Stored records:
"""

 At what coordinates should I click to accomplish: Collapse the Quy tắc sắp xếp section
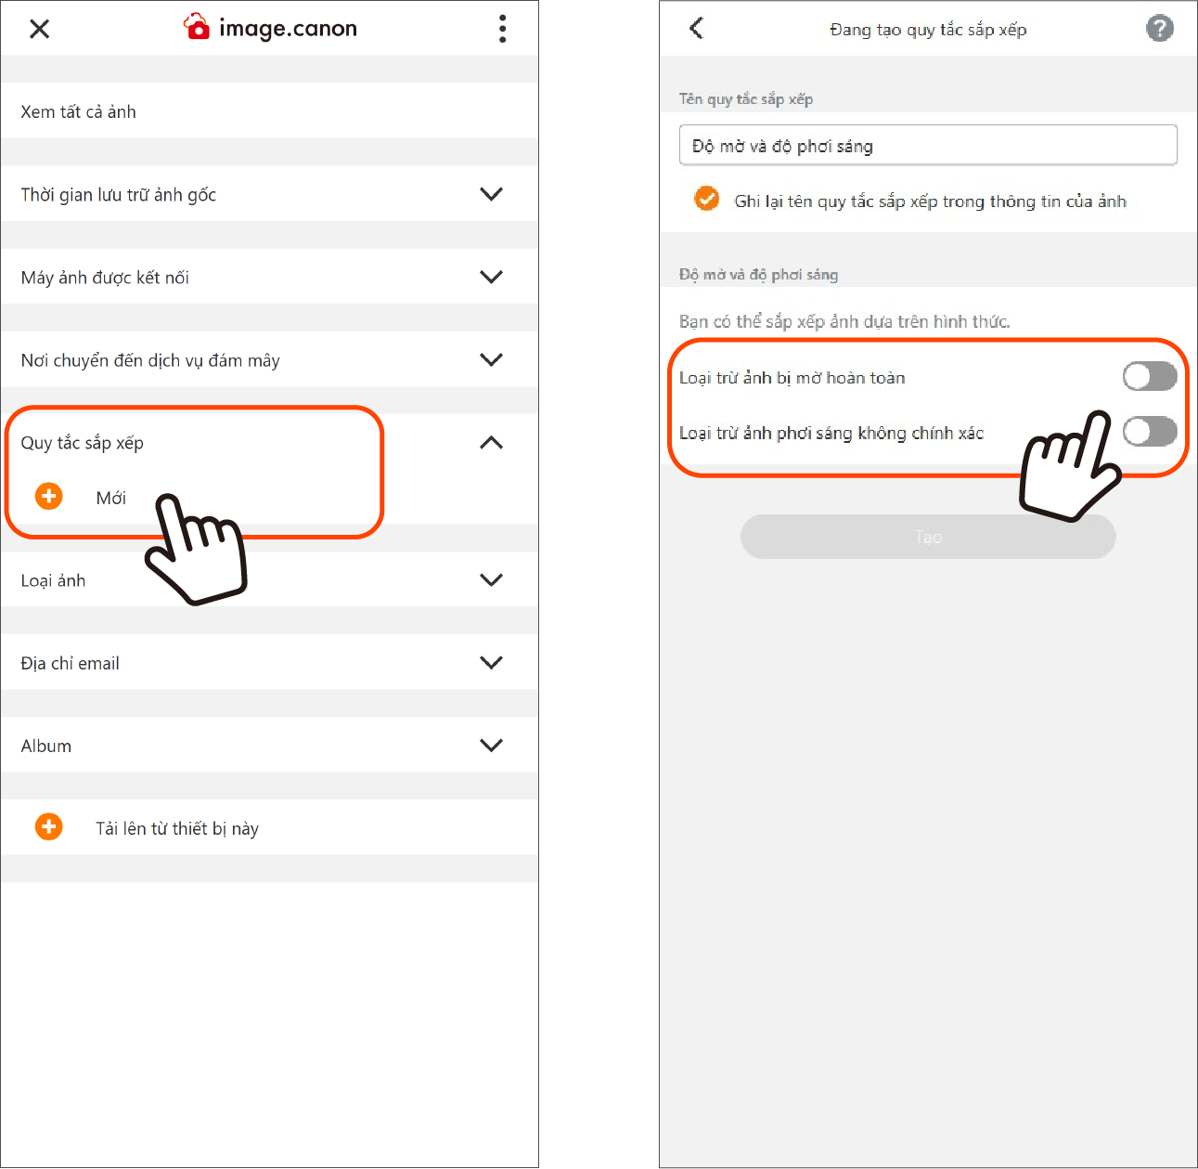491,443
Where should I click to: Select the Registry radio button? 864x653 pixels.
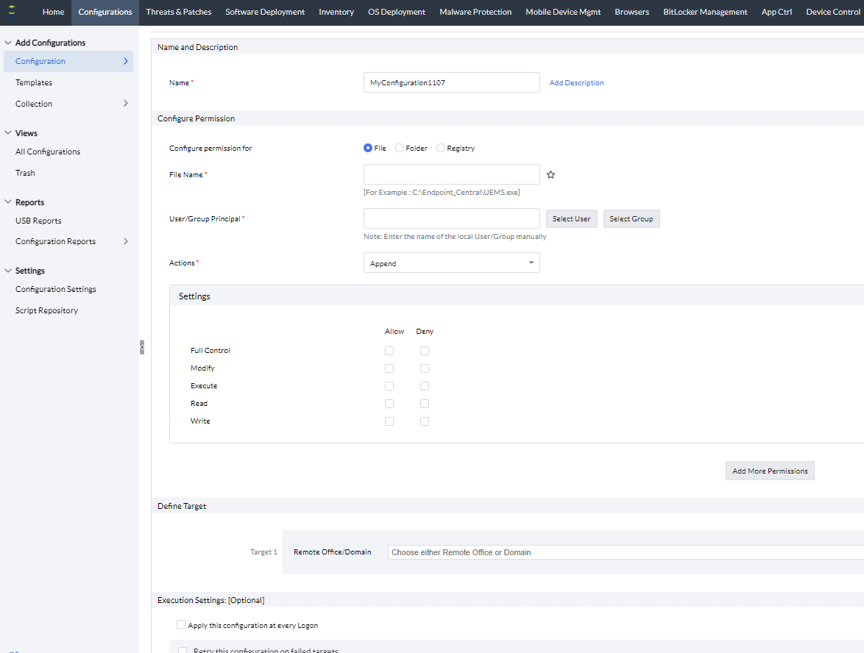pyautogui.click(x=441, y=148)
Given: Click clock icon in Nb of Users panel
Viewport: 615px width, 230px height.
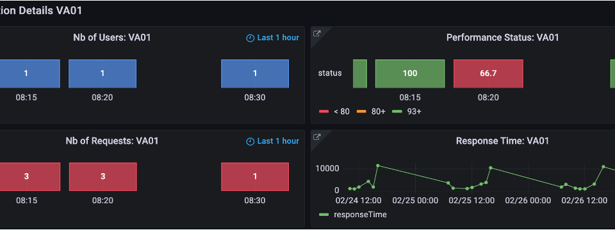Looking at the screenshot, I should 250,38.
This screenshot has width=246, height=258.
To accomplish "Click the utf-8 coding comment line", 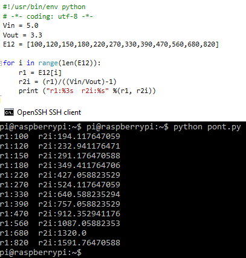I will [48, 16].
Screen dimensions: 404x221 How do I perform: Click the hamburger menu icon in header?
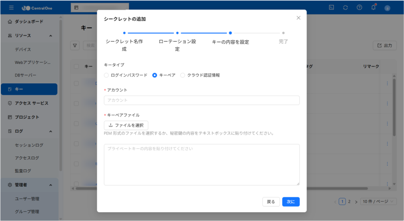(x=11, y=7)
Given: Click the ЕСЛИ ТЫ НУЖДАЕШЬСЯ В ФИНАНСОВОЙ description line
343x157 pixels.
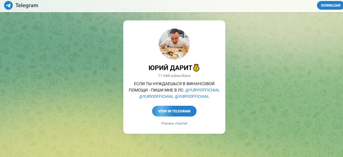Looking at the screenshot, I should pos(174,84).
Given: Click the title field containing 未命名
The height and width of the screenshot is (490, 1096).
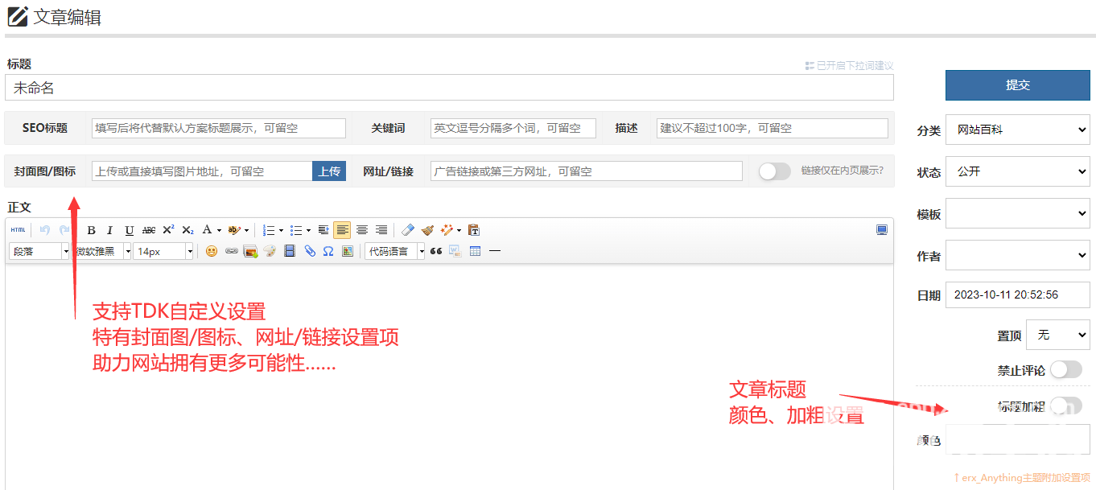Looking at the screenshot, I should pyautogui.click(x=449, y=88).
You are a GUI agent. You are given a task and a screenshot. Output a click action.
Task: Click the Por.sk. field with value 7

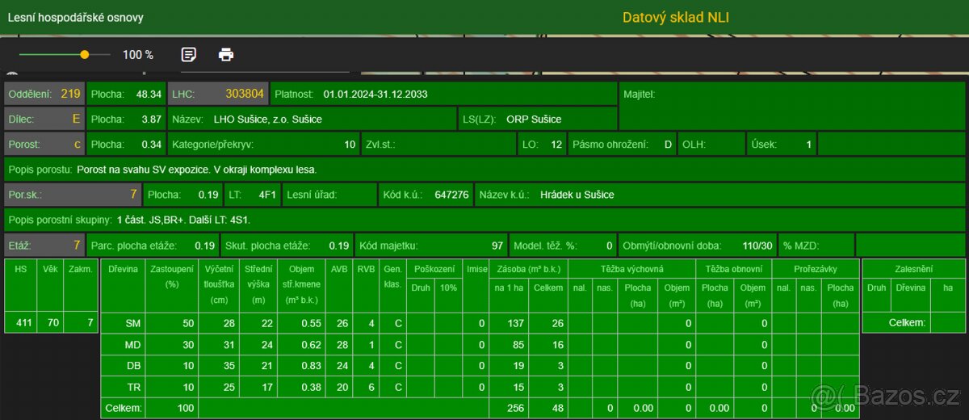click(x=73, y=195)
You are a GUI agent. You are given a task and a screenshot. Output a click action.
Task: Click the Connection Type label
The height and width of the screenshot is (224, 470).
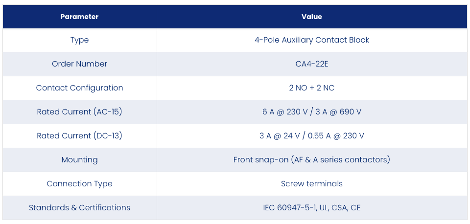coord(79,183)
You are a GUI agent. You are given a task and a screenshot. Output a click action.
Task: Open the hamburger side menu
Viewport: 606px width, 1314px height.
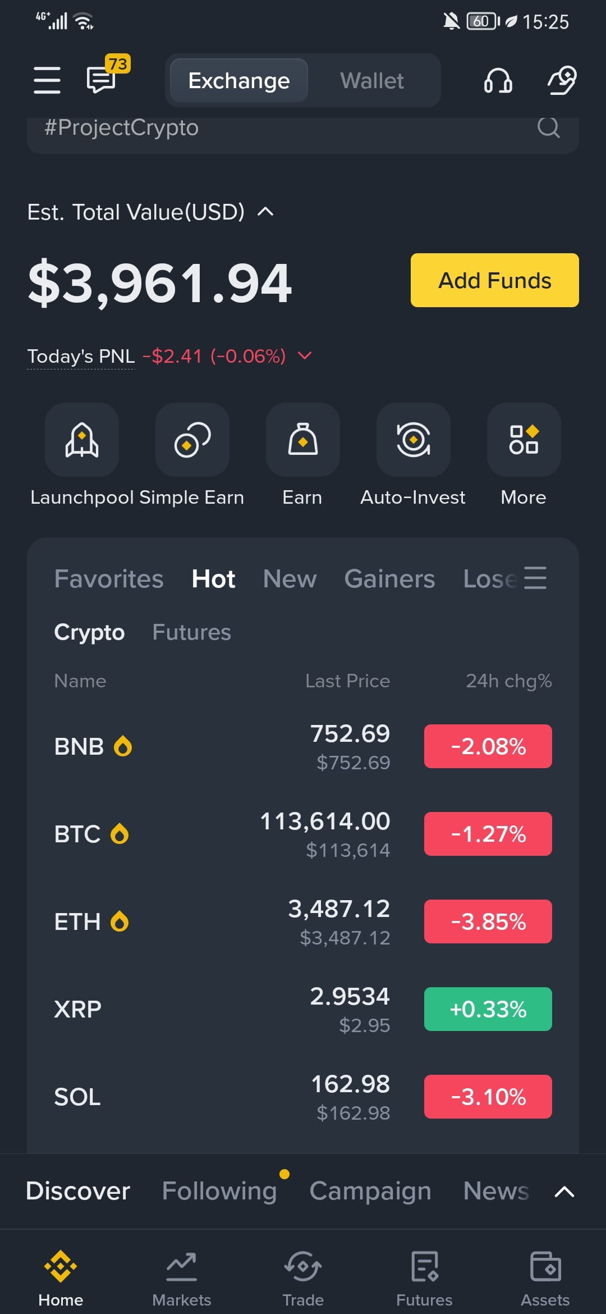(47, 80)
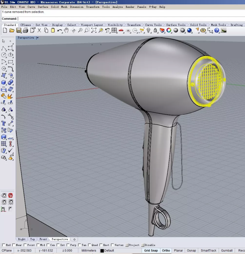Open the Analyze menu
Screen dimensions: 245x254
click(x=117, y=7)
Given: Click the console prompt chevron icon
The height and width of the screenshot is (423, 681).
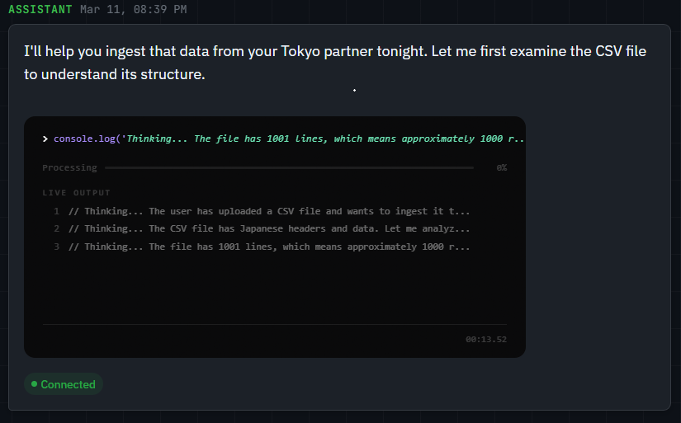Looking at the screenshot, I should click(45, 139).
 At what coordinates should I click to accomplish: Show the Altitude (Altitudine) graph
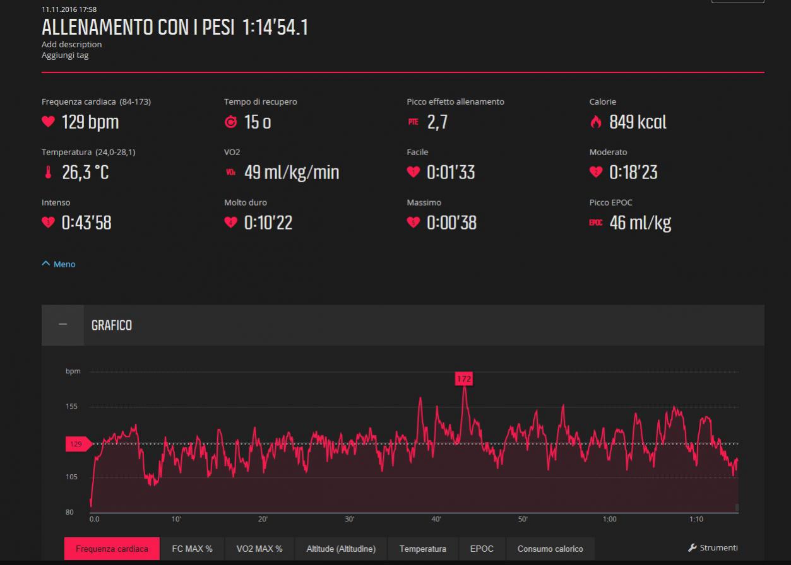click(341, 549)
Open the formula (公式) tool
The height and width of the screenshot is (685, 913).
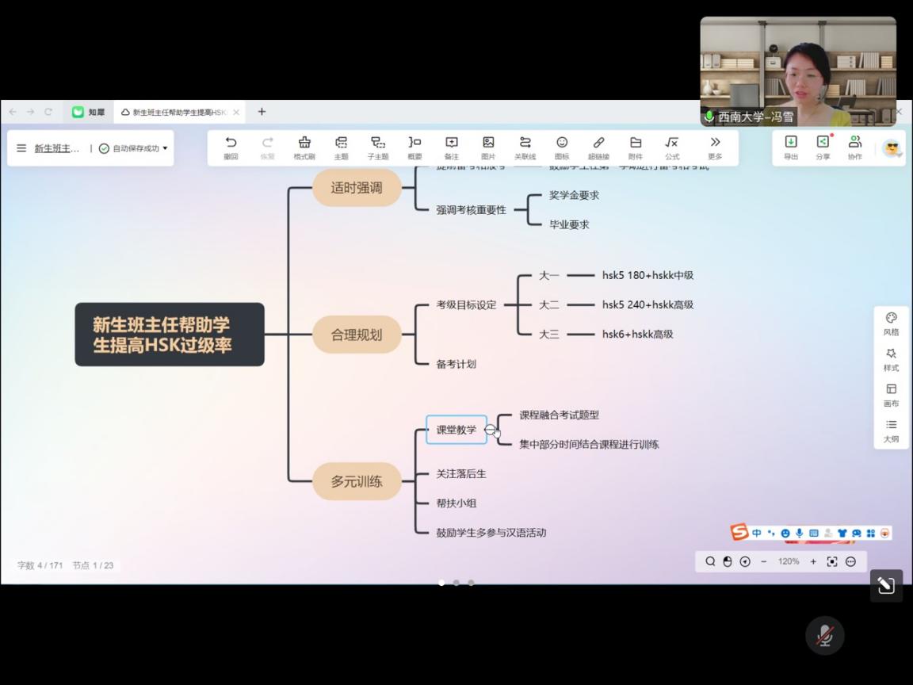pos(672,147)
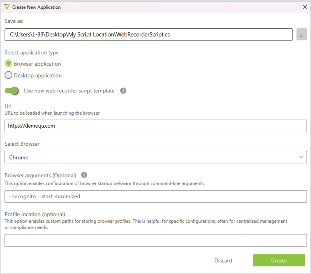Image resolution: width=311 pixels, height=274 pixels.
Task: Click the 'Create New Application' title bar text
Action: pos(36,7)
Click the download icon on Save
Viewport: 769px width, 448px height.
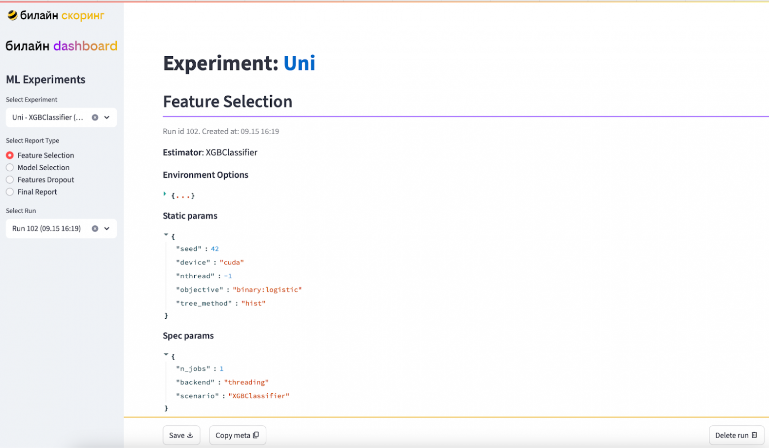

"""

Return exactly the stretch above whose first line contains "The height and width of the screenshot is (423, 681)." and whose last line contains "Open the formula (公式) tool", and nothing outside it. The pictures should not appear.

* _Answer_
The height and width of the screenshot is (423, 681).
Looking at the screenshot, I should click(45, 139).
 At what coordinates should I click to accomplish: Show the Altitude (Altitudine) graph
click(341, 549)
Open the formula (公式) tool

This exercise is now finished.